Water levels on two rivers reported rising

"The levels of those two rivers are definitely rising again. This will put pressure on the air forces over the next two or three days because road access will become very difficult," said said Sputh African Air Force Lieutenant-Colonel Jaco Klopper.

He said the Limpopo River, which did the most damage in February, was also rising, but this was unlikely to put lives at risk because people had not yet tried to return home.

The government's appeal said Mozambique had received $57.8 million in foreign aid since flooding began in January, and put the total short-term need at $160 million.

"The longer-term rehabilitation requirements for the country will be the subject of an international donor conference to be held in Rome," the government said.

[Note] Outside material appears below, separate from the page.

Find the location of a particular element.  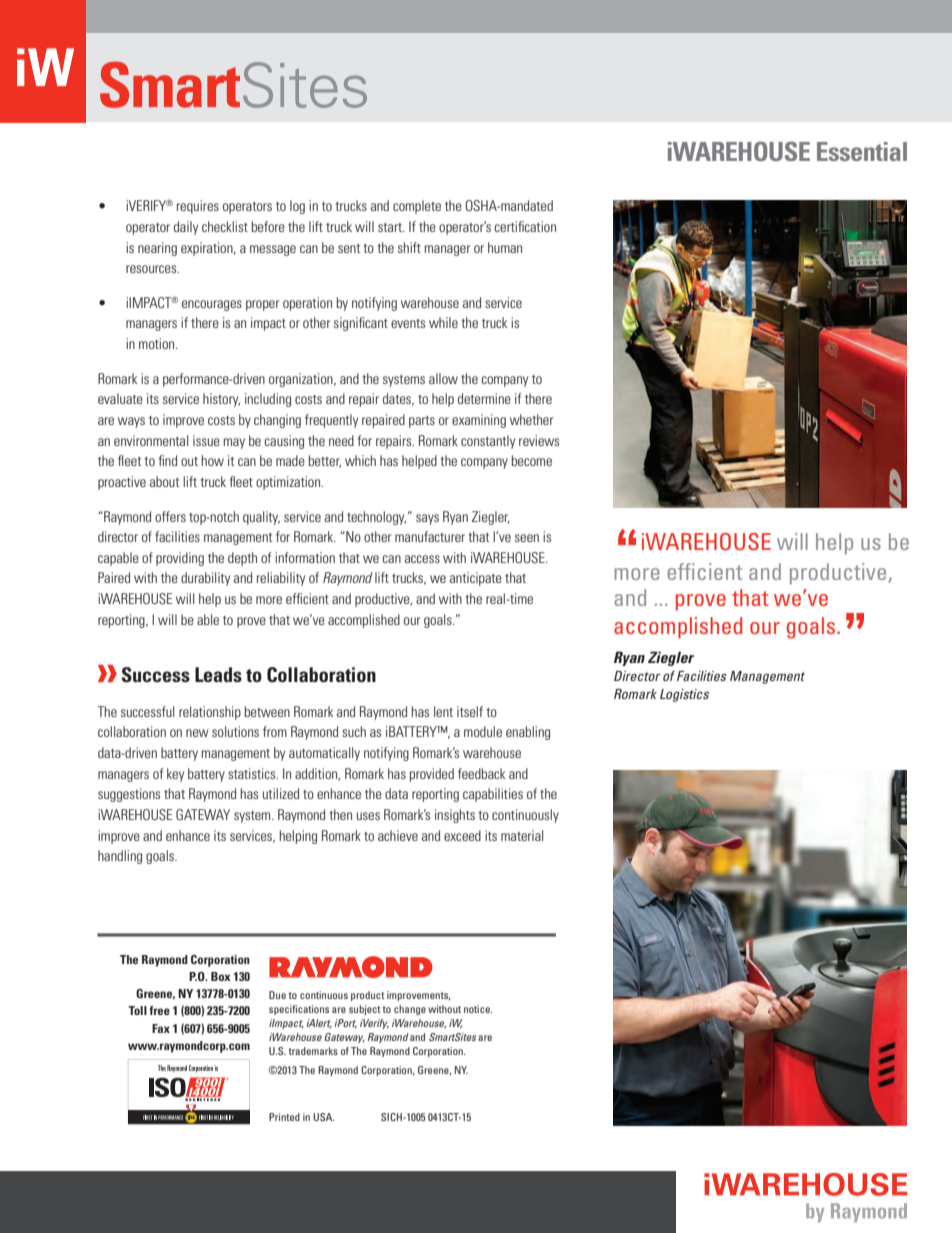

lent is located at coordinates (443, 711).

The World Food Programme said it needed over $8 million of the requested $100 million to maintain a vital air bridge to communities stranded by floods.

Saturated lands and cool weather -- until this week -- have prevented flood waters from draining away.

"Of the 4,000 tonnes of food delivered already, nearly half of that was by air," said WFP spokeswoman Abby Spring.

"With the rivers rising again, some key roads to the north are cut off again and we might need helicopters to ferry food into stranded communities again," she said.

Britain has already withdrawn some helicopters. Spain and Germany said they were likely to pull out by the end of the month.

Flying low along the rivers, it was clear the water had receded from earlier highs, but fields and towns were still largely submerged.

"If the situation becomes very serious and lives are in danger, we will put our aircraft into those areas again," said Klopper, whose pilots won world-wide admiration for the tireless and daring rescues from rooftops and trees.

"However, we very strongly doubt if we will have to go through those measures again," he said.